## PROVIDED MATERIAL
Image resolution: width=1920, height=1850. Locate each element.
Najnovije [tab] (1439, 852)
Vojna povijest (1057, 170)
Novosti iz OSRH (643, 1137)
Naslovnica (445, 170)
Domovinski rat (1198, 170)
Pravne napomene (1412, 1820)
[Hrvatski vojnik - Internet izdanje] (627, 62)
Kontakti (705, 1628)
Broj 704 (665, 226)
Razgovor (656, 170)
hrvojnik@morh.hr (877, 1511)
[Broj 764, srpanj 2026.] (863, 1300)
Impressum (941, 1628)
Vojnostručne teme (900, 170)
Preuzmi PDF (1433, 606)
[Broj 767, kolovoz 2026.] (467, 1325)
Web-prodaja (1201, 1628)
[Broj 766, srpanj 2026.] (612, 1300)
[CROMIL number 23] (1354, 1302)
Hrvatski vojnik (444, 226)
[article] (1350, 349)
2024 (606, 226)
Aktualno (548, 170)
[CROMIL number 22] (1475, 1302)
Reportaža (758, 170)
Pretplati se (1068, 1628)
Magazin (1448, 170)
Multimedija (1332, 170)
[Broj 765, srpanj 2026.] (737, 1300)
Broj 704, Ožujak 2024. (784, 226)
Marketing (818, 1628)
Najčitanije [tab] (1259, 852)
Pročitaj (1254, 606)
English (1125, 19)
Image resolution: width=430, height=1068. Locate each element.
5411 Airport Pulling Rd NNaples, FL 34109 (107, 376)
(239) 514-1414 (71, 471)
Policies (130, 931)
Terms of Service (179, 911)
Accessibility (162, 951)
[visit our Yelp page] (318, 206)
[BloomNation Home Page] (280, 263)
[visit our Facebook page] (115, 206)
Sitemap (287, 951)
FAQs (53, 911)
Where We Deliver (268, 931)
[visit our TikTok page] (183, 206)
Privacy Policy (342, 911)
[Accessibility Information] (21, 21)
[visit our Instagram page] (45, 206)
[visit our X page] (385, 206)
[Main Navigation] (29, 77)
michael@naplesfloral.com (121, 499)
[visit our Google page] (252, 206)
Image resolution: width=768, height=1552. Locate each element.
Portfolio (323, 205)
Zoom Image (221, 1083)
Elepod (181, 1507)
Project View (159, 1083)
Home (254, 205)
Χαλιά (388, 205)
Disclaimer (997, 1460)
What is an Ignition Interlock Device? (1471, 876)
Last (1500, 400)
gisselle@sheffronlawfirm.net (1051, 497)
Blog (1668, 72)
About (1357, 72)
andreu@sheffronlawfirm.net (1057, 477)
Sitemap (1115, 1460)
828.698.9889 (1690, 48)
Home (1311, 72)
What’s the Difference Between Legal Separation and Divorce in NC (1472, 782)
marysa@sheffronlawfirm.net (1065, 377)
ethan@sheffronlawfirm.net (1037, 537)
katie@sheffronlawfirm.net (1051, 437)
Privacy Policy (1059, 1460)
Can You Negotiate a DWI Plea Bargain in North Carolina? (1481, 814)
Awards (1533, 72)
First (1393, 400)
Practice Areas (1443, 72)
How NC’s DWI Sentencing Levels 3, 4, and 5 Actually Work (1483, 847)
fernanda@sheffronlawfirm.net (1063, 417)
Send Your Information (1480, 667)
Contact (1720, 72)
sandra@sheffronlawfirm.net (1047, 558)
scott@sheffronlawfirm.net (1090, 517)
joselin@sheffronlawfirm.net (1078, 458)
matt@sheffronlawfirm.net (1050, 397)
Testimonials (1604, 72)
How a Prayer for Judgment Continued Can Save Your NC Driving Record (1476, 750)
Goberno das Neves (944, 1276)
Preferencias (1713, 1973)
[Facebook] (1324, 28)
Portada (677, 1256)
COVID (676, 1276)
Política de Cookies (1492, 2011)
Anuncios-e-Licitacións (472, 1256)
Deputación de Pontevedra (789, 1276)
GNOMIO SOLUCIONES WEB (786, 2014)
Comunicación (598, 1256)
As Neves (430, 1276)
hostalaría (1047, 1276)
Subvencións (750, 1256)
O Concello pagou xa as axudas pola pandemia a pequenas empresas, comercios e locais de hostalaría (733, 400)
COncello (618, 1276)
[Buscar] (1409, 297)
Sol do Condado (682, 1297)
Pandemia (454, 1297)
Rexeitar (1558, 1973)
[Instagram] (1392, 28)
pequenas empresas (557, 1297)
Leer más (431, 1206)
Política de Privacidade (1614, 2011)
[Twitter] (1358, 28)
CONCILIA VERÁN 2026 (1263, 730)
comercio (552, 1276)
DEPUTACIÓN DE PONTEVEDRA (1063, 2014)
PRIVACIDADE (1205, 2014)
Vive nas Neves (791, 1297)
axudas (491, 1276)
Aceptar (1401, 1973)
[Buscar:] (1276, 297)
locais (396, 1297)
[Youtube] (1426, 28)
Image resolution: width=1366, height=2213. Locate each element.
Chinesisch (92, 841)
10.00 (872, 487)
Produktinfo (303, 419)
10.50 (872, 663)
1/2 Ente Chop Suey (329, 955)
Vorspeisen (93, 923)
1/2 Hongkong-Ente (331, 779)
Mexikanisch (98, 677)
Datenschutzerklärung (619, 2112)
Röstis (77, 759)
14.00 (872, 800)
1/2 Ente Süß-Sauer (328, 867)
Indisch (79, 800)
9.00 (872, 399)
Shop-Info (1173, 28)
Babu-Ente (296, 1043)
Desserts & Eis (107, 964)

## WORK INSTRUCTIONS
Write out every entry again so that each line matches the original exactly.

## PROBLEM SOLUTION
Image resolution: width=1920, height=1850. Locate each element.
Najnovije [tab] (1439, 852)
Vojna povijest (1057, 170)
Novosti iz OSRH (643, 1137)
Naslovnica (445, 170)
Domovinski rat (1198, 170)
Pravne napomene (1412, 1820)
[Hrvatski vojnik - Internet izdanje] (627, 62)
Kontakti (705, 1628)
Broj 704 (665, 226)
Razgovor (656, 170)
hrvojnik@morh.hr (877, 1511)
[Broj 764, srpanj 2026.] (863, 1300)
Impressum (941, 1628)
Vojnostručne teme (900, 170)
Preuzmi PDF (1433, 606)
[Broj 767, kolovoz 2026.] (467, 1325)
Web-prodaja (1201, 1628)
[Broj 766, srpanj 2026.] (612, 1300)
[CROMIL number 23] (1354, 1302)
Hrvatski vojnik (444, 226)
[article] (1350, 349)
2024 (606, 226)
Aktualno (548, 170)
[CROMIL number 22] (1475, 1302)
Reportaža (758, 170)
Pretplati se (1068, 1628)
Magazin (1448, 170)
Multimedija (1332, 170)
[Broj 765, srpanj 2026.] (737, 1300)
Broj 704, Ožujak 2024. (784, 226)
Marketing (818, 1628)
Najčitanije [tab] (1259, 852)
Pročitaj (1254, 606)
English (1125, 19)
Image resolution: width=430, height=1068. Locate each element.
5411 Airport Pulling Rd NNaples, FL 34109 (107, 376)
(239) 514-1414 (71, 471)
Policies (130, 931)
Terms of Service (179, 911)
Accessibility (162, 951)
[visit our Yelp page] (318, 206)
[BloomNation Home Page] (280, 263)
[visit our Facebook page] (115, 206)
Sitemap (287, 951)
FAQs (53, 911)
Where We Deliver (268, 931)
[visit our TikTok page] (183, 206)
Privacy Policy (342, 911)
[Accessibility Information] (21, 21)
[visit our Instagram page] (45, 206)
[visit our X page] (385, 206)
[Main Navigation] (29, 77)
michael@naplesfloral.com (121, 499)
[visit our Google page] (252, 206)
Image resolution: width=768, height=1552. Locate each element.
Portfolio (323, 205)
Zoom Image (221, 1083)
Elepod (181, 1507)
Project View (159, 1083)
Home (254, 205)
Χαλιά (388, 205)
Disclaimer (997, 1460)
What is an Ignition Interlock Device? (1471, 876)
Last (1500, 400)
gisselle@sheffronlawfirm.net (1051, 497)
Blog (1668, 72)
About (1357, 72)
andreu@sheffronlawfirm.net (1057, 477)
Sitemap (1115, 1460)
828.698.9889 (1690, 48)
Home (1311, 72)
What’s the Difference Between Legal Separation and Divorce in NC (1472, 782)
marysa@sheffronlawfirm.net (1065, 377)
ethan@sheffronlawfirm.net (1037, 537)
katie@sheffronlawfirm.net (1051, 437)
Privacy Policy (1059, 1460)
Can You Negotiate a DWI Plea Bargain in North Carolina? (1481, 814)
Awards (1533, 72)
First (1393, 400)
Practice Areas (1443, 72)
How NC’s DWI Sentencing Levels 3, 4, and 5 Actually Work (1483, 847)
fernanda@sheffronlawfirm.net (1063, 417)
Send Your Information (1480, 667)
Contact (1720, 72)
sandra@sheffronlawfirm.net (1047, 558)
scott@sheffronlawfirm.net (1090, 517)
joselin@sheffronlawfirm.net (1078, 458)
matt@sheffronlawfirm.net (1050, 397)
Testimonials (1604, 72)
How a Prayer for Judgment Continued Can Save Your NC Driving Record (1476, 750)
Goberno das Neves (944, 1276)
Preferencias (1713, 1973)
[Facebook] (1324, 28)
Portada (677, 1256)
COVID (676, 1276)
Política de Cookies (1492, 2011)
Anuncios-e-Licitacións (472, 1256)
Deputación de Pontevedra (789, 1276)
GNOMIO SOLUCIONES WEB (786, 2014)
Comunicación (598, 1256)
As Neves (430, 1276)
hostalaría (1047, 1276)
Subvencións (750, 1256)
O Concello pagou xa as axudas pola pandemia a pequenas empresas, comercios e locais de hostalaría (733, 400)
COncello (618, 1276)
[Buscar] (1409, 297)
Sol do Condado (682, 1297)
Pandemia (454, 1297)
Rexeitar (1558, 1973)
[Instagram] (1392, 28)
pequenas empresas (557, 1297)
Leer más (431, 1206)
Política de Privacidade (1614, 2011)
[Twitter] (1358, 28)
CONCILIA VERÁN 2026 (1263, 730)
comercio (552, 1276)
DEPUTACIÓN DE PONTEVEDRA (1063, 2014)
PRIVACIDADE (1205, 2014)
Vive nas Neves (791, 1297)
axudas (491, 1276)
Aceptar (1401, 1973)
[Buscar:] (1276, 297)
locais (396, 1297)
[Youtube] (1426, 28)
Image resolution: width=1366, height=2213. Locate each element.
Chinesisch (92, 841)
10.00 (872, 487)
Produktinfo (303, 419)
10.50 (872, 663)
1/2 Ente Chop Suey (329, 955)
Vorspeisen (93, 923)
1/2 Hongkong-Ente (331, 779)
Mexikanisch (98, 677)
Datenschutzerklärung (619, 2112)
Röstis (77, 759)
14.00 (872, 800)
1/2 Ente Süß-Sauer (328, 867)
Indisch (79, 800)
9.00 (872, 399)
Shop-Info (1173, 28)
Babu-Ente (296, 1043)
Desserts & Eis (107, 964)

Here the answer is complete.